Input data:
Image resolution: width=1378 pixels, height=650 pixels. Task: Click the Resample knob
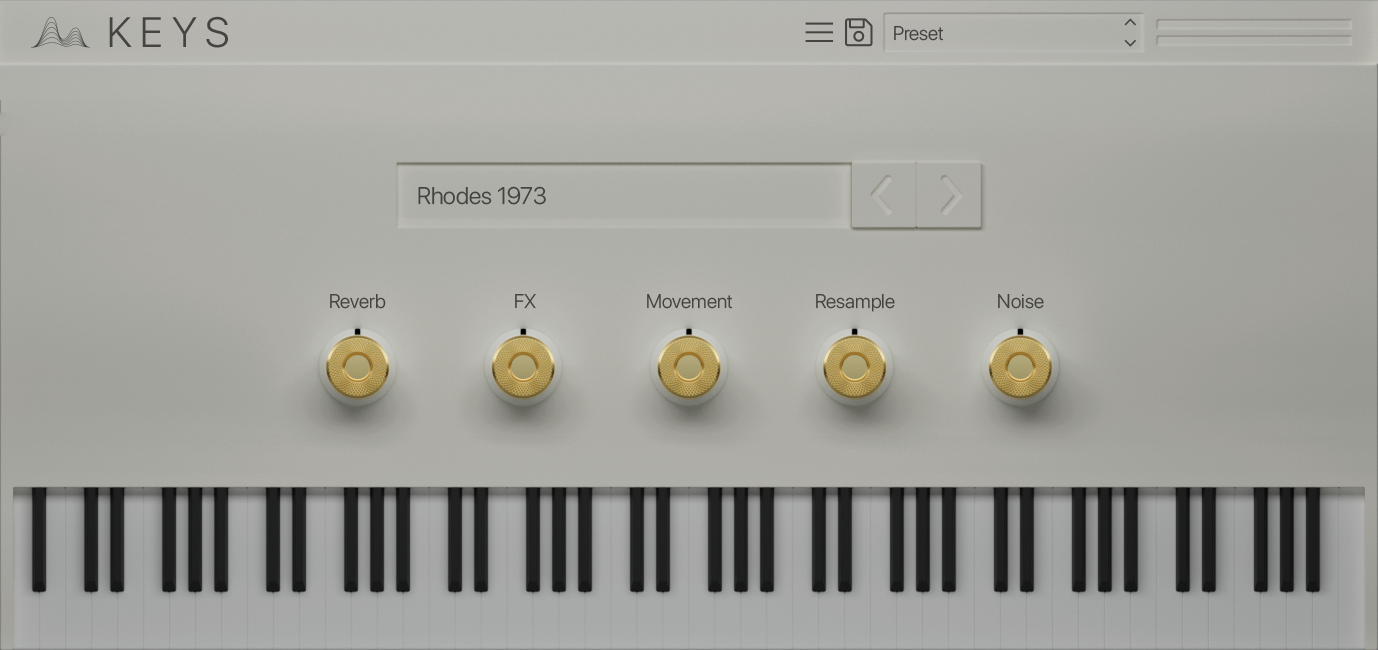(854, 368)
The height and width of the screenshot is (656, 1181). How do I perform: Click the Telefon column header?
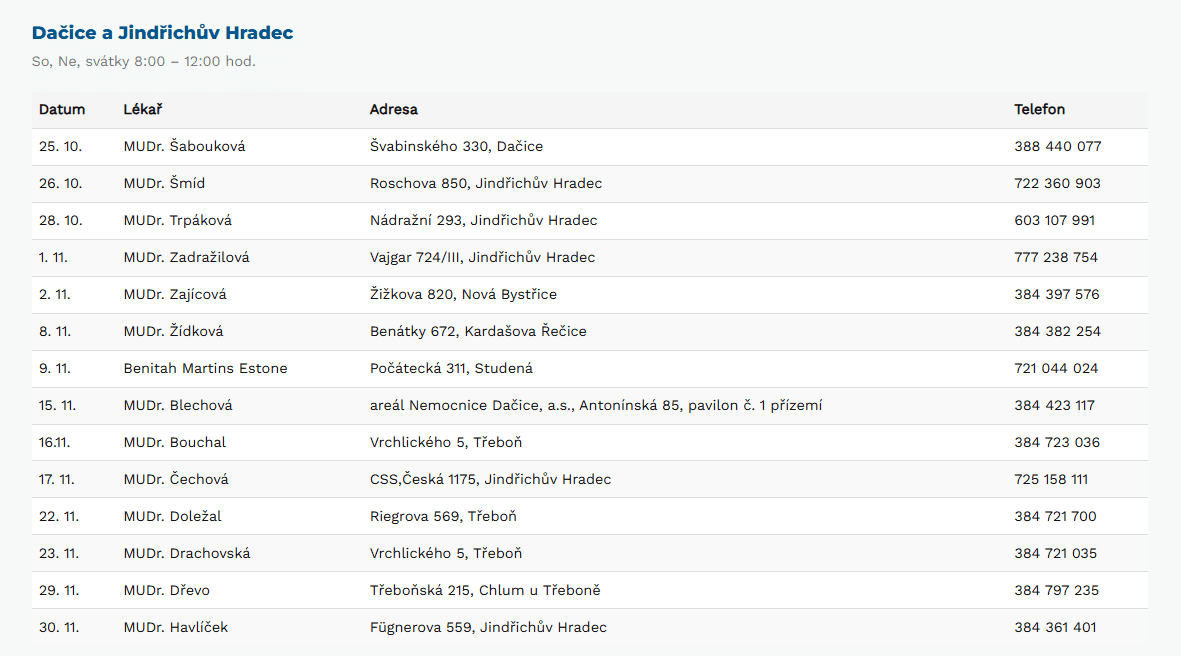click(1039, 110)
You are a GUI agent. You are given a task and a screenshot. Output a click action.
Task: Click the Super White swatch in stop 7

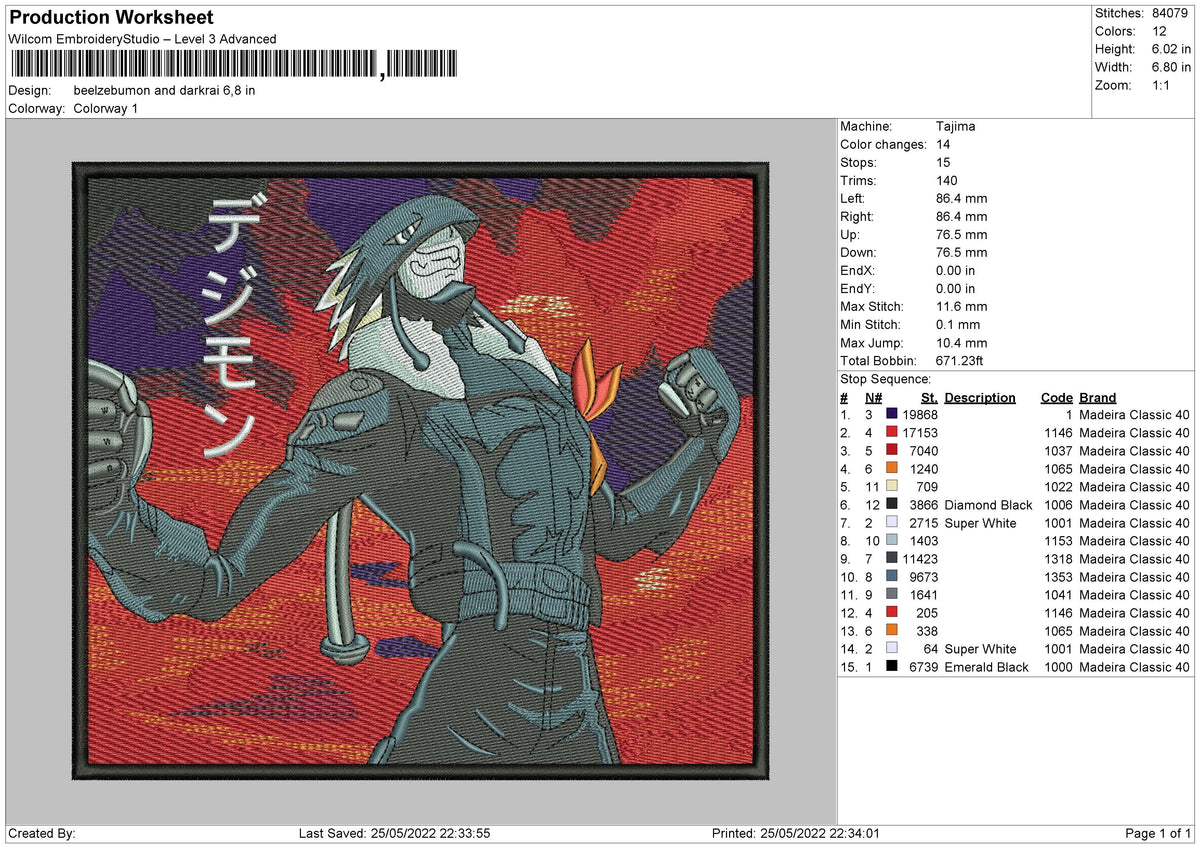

Brief: Skipping any pictures, copy the line that holds "The height and" and each line after it through the last line of the records, unchanged, and no other lines.

Task output:
The height and width of the screenshot is (656, 1181). How do I perform: Click the Telefon column header?
click(1039, 110)
You are a GUI agent. You are given a task and a screenshot. Output a click action.
Task: Click the Super White swatch in stop 7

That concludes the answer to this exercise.